Mere words fail when we try to say
what William McKinley was to this nation. Coming from the ranks
of what Lincoln called the “great plain people,” he, by his own
unaided energy and industry, gained the highest place that any man
in the world can be called to fill, for the President of the United
States is the most powerful ruler on earth.
That a man born among the lowly can
climb to the highest peak that ambition offers to the aspiring,
and at the same time never commit any act that lays him open to
condemnation, never sully the highest ideal of manhood, never go
beyond the limits of the Christian religion, all the time living
a life open to the whole people, shows that success does not depend
on sharp practice nor high position nor underhanded efforts.
The life of McKinley will serve as
a model for all the generations of aspiring young men who may come
on the stage of human action hereafter. His life was an open book,
his every success was attained by honorable means, his high position
at the time of his death was due solely and alone to his merits.
Sheep breeders and wool growers had
in William McKinley their best friend and most successful champion.

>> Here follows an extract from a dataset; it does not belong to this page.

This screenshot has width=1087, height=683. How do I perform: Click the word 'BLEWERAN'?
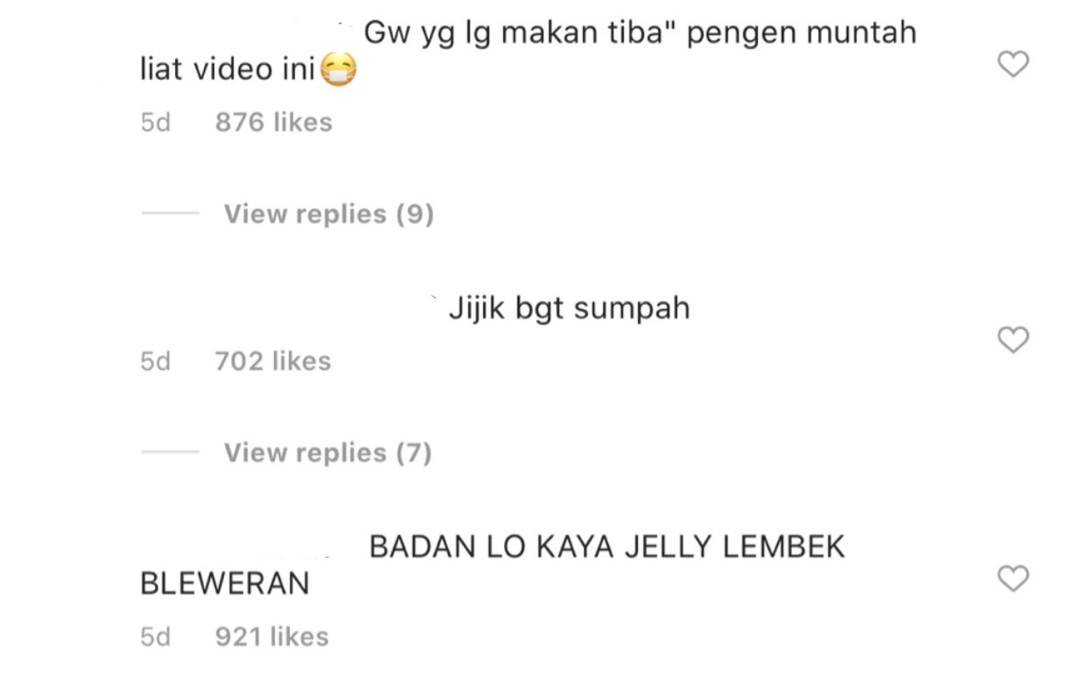point(225,583)

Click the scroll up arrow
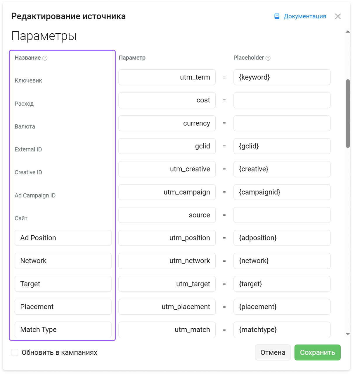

The American policy, of which he was the greatest exponent, is the
foundation upon which the sheep industry of this country has been
built up. Every time this policy has been departed from by the government
sheep-breeding and wool-growing has been affected in a disastrous
manner. In his capacity as chairman of the ways and means committee,
he formulated the greatest and best tariff law we have ever had.
The moment it was repealed the value of the sheep industry of this
country was almost swept out of existence. When the party that believes
in protection was again in power the sheep business began to improve
and the whole commercial fabric of the country put on new life.
The power of his example, the corectness [sic] of his economical
creed, the momentum the nation has gained under his grand administration
will not be lost, although he is gone from among us forever. We
have reason to believe the policy he mapped out for himself will
be carried forward in the minutest detail. Our nation is too great
to fall back even when its greatest man drops the reins of government
and lays down his authority in conformity with the mandate of that
stern reaper—Death.
Not only our nation, but all the nations
of earth mourn his untimely end. To him princes and kings sent messages
of sympathy, and the nations of the world put on the garb of sorrow
for his loss. No man who ever lived had greater honors paid him
after death. For him the business of the nation stopped and the
whole people mourned for some solemn minutes, while the wheels of
commerce stood silent and the engines that drive the factories of
a nation were idle. His life was inspiring, his death that of a
Christian who could willingly bow to the will of God and—
“Gather about him the draperies of his couch
And lie down to pleasant dreams.”
In the dying words of President
McKinley, “It is God’s way; His will be done.” No man ever lived
a greater life; no man ever died more triumphantly.